RECORDS TO PROCESS START

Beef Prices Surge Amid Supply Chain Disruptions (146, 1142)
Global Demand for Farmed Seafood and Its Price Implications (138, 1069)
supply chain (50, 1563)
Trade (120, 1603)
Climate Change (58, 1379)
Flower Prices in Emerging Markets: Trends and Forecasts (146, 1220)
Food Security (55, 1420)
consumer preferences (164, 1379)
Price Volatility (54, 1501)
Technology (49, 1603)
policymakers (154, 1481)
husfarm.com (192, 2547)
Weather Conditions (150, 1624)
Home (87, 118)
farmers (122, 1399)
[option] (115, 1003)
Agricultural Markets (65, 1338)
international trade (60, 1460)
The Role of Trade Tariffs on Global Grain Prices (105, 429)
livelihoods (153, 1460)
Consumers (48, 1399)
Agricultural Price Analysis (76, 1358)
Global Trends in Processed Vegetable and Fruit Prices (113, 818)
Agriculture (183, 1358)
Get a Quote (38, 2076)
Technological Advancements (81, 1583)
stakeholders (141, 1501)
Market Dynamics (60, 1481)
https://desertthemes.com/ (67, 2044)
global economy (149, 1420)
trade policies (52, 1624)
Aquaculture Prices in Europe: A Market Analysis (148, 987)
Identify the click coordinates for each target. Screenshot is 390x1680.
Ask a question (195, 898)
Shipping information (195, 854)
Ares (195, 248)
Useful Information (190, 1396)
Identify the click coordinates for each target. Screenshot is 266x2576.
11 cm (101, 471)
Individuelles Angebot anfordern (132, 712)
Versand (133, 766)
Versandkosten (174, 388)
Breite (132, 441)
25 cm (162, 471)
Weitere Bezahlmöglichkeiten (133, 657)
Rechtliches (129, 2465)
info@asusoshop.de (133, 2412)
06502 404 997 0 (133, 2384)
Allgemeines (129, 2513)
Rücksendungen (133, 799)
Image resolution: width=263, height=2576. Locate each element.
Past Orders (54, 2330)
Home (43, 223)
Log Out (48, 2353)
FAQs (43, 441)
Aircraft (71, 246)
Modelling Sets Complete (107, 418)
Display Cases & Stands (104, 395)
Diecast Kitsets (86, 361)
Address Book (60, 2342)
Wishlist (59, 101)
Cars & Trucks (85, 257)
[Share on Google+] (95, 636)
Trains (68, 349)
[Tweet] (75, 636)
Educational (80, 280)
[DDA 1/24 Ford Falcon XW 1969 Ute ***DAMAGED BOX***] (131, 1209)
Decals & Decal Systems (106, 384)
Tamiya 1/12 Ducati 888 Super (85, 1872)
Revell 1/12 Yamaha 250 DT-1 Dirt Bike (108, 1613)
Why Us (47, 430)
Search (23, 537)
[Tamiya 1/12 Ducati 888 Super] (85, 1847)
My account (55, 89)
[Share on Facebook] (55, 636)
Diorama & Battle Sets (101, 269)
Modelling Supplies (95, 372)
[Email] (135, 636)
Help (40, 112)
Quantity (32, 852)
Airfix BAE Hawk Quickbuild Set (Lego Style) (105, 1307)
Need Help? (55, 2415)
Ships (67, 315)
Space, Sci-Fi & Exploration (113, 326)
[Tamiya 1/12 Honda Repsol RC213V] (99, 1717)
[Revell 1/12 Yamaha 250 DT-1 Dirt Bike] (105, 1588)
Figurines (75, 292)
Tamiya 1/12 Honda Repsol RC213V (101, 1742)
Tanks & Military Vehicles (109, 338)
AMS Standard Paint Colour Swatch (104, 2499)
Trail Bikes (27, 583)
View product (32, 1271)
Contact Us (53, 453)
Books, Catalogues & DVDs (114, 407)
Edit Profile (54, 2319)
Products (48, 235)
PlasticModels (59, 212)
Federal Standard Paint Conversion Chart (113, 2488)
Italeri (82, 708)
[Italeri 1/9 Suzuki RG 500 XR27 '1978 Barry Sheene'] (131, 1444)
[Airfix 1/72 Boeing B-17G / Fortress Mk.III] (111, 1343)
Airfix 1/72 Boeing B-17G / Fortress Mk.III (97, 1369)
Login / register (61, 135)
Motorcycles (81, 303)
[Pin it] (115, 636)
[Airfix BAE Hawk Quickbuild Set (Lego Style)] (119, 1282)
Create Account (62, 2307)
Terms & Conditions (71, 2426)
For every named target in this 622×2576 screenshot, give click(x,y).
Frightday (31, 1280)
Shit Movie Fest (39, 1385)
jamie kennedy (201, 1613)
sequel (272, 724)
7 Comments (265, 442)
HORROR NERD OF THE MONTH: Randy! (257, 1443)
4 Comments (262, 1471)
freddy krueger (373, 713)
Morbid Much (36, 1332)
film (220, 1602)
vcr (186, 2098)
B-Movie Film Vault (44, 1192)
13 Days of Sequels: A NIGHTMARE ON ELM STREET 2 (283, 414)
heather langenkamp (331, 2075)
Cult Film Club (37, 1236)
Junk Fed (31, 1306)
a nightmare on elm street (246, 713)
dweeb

RECORDS TO PROCESS END

WHAT IS EXPECTED:
Your answer must be the lines above, unchanged, from the first one through the line that holds "Cars & Trucks (85, 257)", inclusive, and no others.

EXPECTED ANSWER:
Beef Prices Surge Amid Supply Chain Disruptions (146, 1142)
Global Demand for Farmed Seafood and Its Price Implications (138, 1069)
supply chain (50, 1563)
Trade (120, 1603)
Climate Change (58, 1379)
Flower Prices in Emerging Markets: Trends and Forecasts (146, 1220)
Food Security (55, 1420)
consumer preferences (164, 1379)
Price Volatility (54, 1501)
Technology (49, 1603)
policymakers (154, 1481)
husfarm.com (192, 2547)
Weather Conditions (150, 1624)
Home (87, 118)
farmers (122, 1399)
[option] (115, 1003)
Agricultural Markets (65, 1338)
international trade (60, 1460)
The Role of Trade Tariffs on Global Grain Prices (105, 429)
livelihoods (153, 1460)
Consumers (48, 1399)
Agricultural Price Analysis (76, 1358)
Global Trends in Processed Vegetable and Fruit Prices (113, 818)
Agriculture (183, 1358)
Get a Quote (38, 2076)
Technological Advancements (81, 1583)
stakeholders (141, 1501)
Market Dynamics (60, 1481)
https://desertthemes.com/ (67, 2044)
global economy (149, 1420)
trade policies (52, 1624)
Aquaculture Prices in Europe: A Market Analysis (148, 987)
Identify the click coordinates for each target. Screenshot is 390x1680.
Ask a question (195, 898)
Shipping information (195, 854)
Ares (195, 248)
Useful Information (190, 1396)
Identify the click coordinates for each target. Screenshot is 266x2576.
11 cm (101, 471)
Individuelles Angebot anfordern (132, 712)
Versand (133, 766)
Versandkosten (174, 388)
Breite (132, 441)
25 cm (162, 471)
Weitere Bezahlmöglichkeiten (133, 657)
Rechtliches (129, 2465)
info@asusoshop.de (133, 2412)
06502 404 997 0 (133, 2384)
Allgemeines (129, 2513)
Rücksendungen (133, 799)
Image resolution: width=263, height=2576. Locate each element.
Past Orders (54, 2330)
Home (43, 223)
Log Out (48, 2353)
FAQs (43, 441)
Aircraft (71, 246)
Modelling Sets Complete (107, 418)
Display Cases & Stands (104, 395)
Diecast Kitsets (86, 361)
Address Book (60, 2342)
Wishlist (59, 101)
Cars & Trucks (85, 257)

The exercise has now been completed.